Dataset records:

---------------

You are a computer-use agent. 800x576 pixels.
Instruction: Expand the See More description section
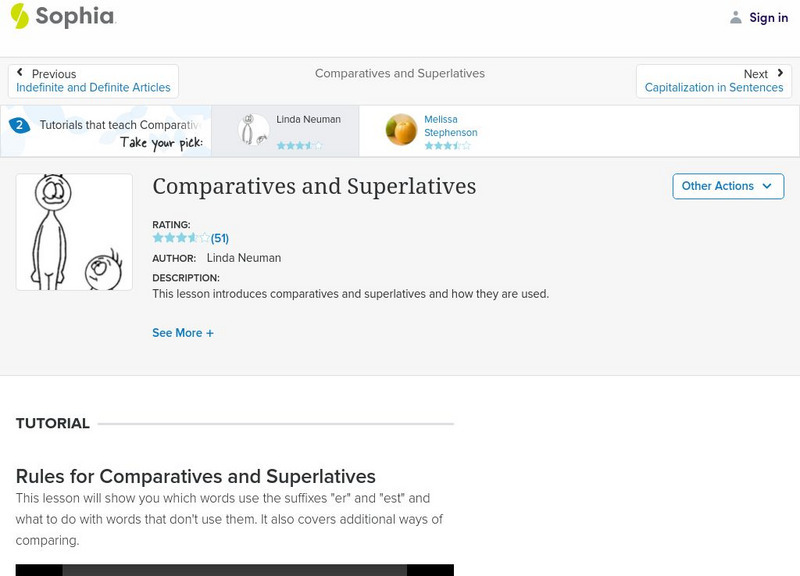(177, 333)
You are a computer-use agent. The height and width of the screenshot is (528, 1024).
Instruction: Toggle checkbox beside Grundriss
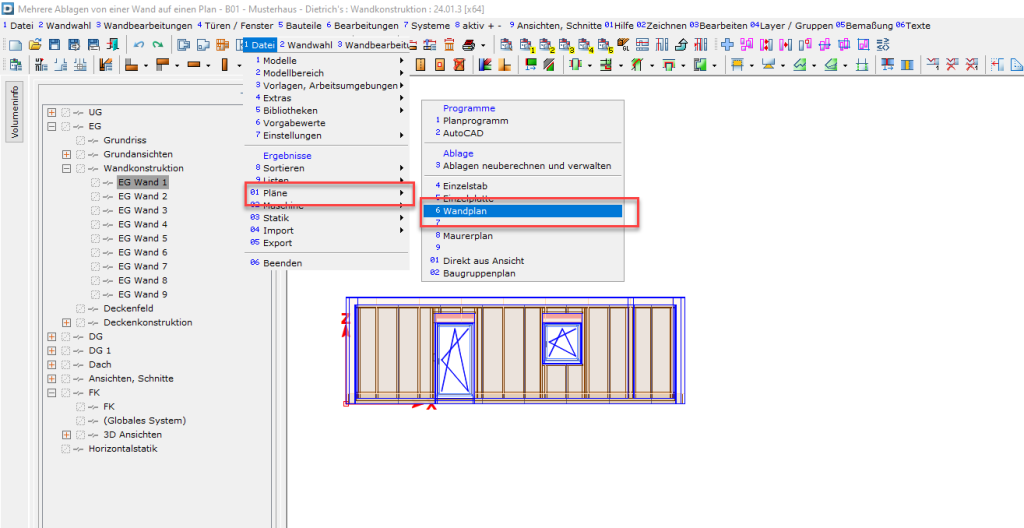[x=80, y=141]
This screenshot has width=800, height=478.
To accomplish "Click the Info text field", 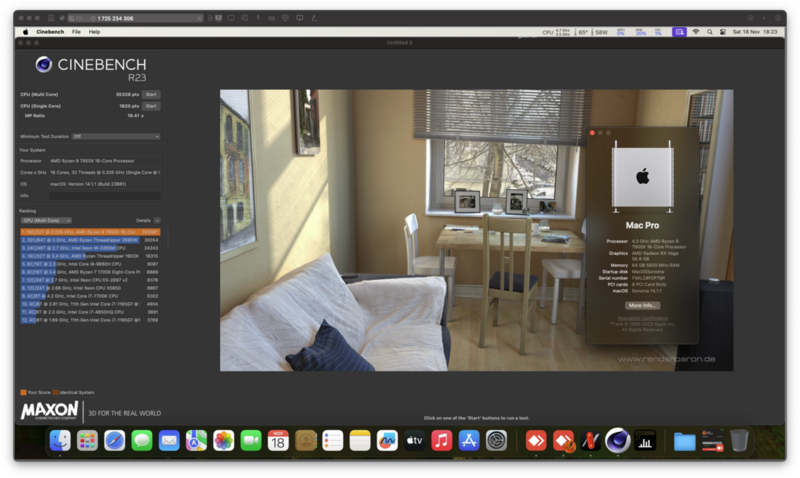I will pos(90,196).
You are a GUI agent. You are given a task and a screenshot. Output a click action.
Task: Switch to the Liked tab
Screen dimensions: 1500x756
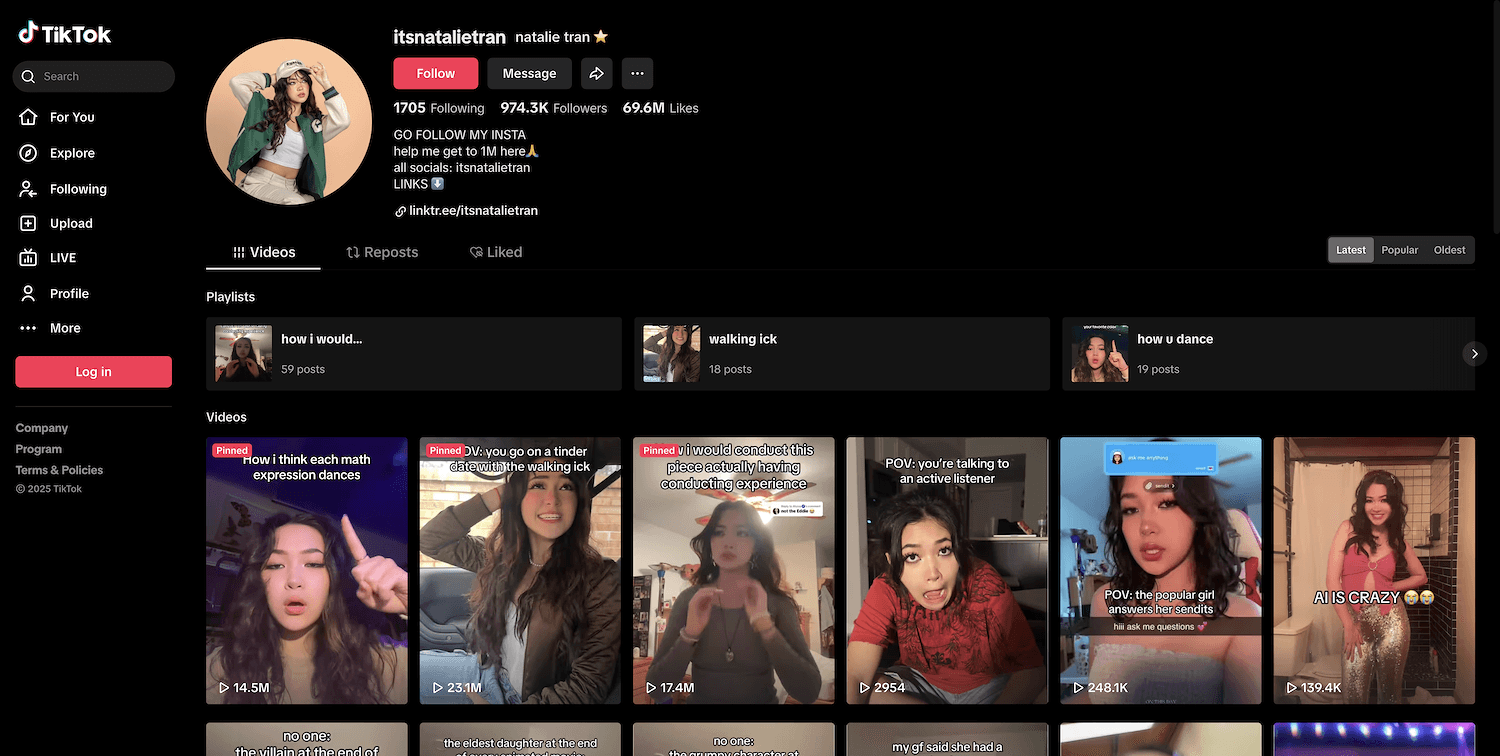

---------------

→ **Required action**
Show every line in the records above that contains the word "height".

→ **Your response**
You are a computer-use agent. The height and width of the screenshot is (528, 1024).
This screenshot has width=800, height=478.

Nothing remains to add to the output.